I have vivid memories from my childhood of watching the famous speech in class and hearing an obnoxious white classmate of mine mock King's dramatic tones and rhetoric while other white students chuckled uncomfortably. Aside from wanting to strangle this kid, in part because I was so fascinated with King, I also felt far removed from the black-and-white images on the screen and from the dire times in which he and his supporters lived. Even his name -- the Rev. Dr. Martin Luther King Jr., intimidated me. It felt more literary than literal.

My father is a black Baptist preacher in the King tradition, he even attended King's alma mater, Morehouse College. As a child, I was encouraged to essentially worship King. His striking face adorns several walls of our home. The sound of his voice moved me to tears before I could even comprehend what he was saying. It was the sound of truth. Truth so deep it both hurt and inspired. As I grew older I was indoctrinated with the King story and was encouraged by my father to explore beyond King's 1963 plea for racial equality.

After his life was tragically cut short, as was a similarly honest and righteous Robert Kennedy a few months later, we, not just in the black community, but in a nation as a whole, have spent the past forty years trying to grapple with his legacy. The mainstream media would like us to look at "I Have a Dream" and virtually nothing else. They can package that speech as a nice two-minute nostalgia clip. But I believe every good progressive American should look more to the King of '68 for inspiration.

By that time King's house had already been firebombed. He'd been wiretapped, stabbed, and assaulted with a brick. He was never uncontroversial, and although he never officially claimed to be a member of any political party, his positions and message were unapologetically progressive. These were in some ways darker times than his earlier more celebrated days during the Montgomery bus boycotts and the peace he helped achieve in Birmingham.

During the final two years of his life, King took on the far more complex de facto racism of northern cities like Chicago, addressed labor inequality, and took a very bold and highly criticized stance against the Vietnam War:
"As I have walked," King told the crowd assembled in Riverside Church a year before his assassination, "among the desperate, rejected and angry young men I have told them that Molotov cocktails and rifles would not solve their problems. I have tried to offer them my deepest compassion while maintaining my conviction that social change comes most meaningfully through nonviolent action.
But they asked, and rightly so, what about Vietnam? They asked if our own nation wasn't using massive doses of violence to solve its problems, to bring about the changes it wanted. Their questions hit home, and I knew that I could never again raise my voice against the violence of the oppressed in the ghettos without having first spoken clearly to the greatest purveyor of violence in the world today, my own government.
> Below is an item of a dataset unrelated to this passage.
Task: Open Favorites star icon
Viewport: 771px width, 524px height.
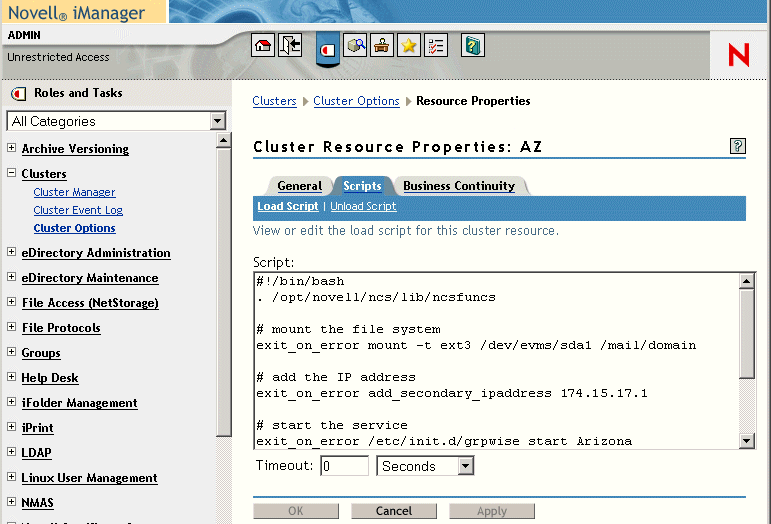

For the sake of those boys, for the sake of this government, for the sake of the hundreds of thousands trembling under our violence, I cannot be silent."
By 1968, King's opposition to Vietnam and his unwavering commitment to nonviolence made him largely an outcast. The far right still despised him and everything he represented. But even more telling was the rejection he received from the left. He endured editorials from the Democratic establishment calling for a moratorium on civil rights and a break from marches. He was called a "disservice to his cause" and his people. New, younger voices in the Civil Rights Movement began ridiculing his nonviolent stance, calling him out-of-touch and out-of-date.

Only the anti-war movement was prescient enough to see the wisdom of King's views at that time. In fact, there were efforts to recruit King to run for president on a ticket with activist and baby book guru Dr. Benjamin Spock, but King wasn't interested.

Now, forty years after his death, it seems like almost everyone wants to claim King. Mitt Romney got himself embroiled in controversy when he claimed to have seen his father march with King as a child, only to have to later admit that he didn't actually see anything of the sort and the "with" was most likely only in spirit as opposed to actuality.

On the Democratic side, Sens. Obama and Clinton sparred when Obama tried to draw parallels between himself and King, and Clinton tried, in a characteristically self-serving way, to suggest that King would not have been able to see his dream fulfilled (with the '64 Civil Rights Act and '65 Voting Rights Act) if it hadn't been for legislators like LBJ (i.e., her).

The King they all hope to be identified with is the beatific, gloriously positive King of 1963, but I am fairly certain that none of them would be as comfortable linking themselves to the irascible, fiercely anti-war and increasingly radical King of 1968.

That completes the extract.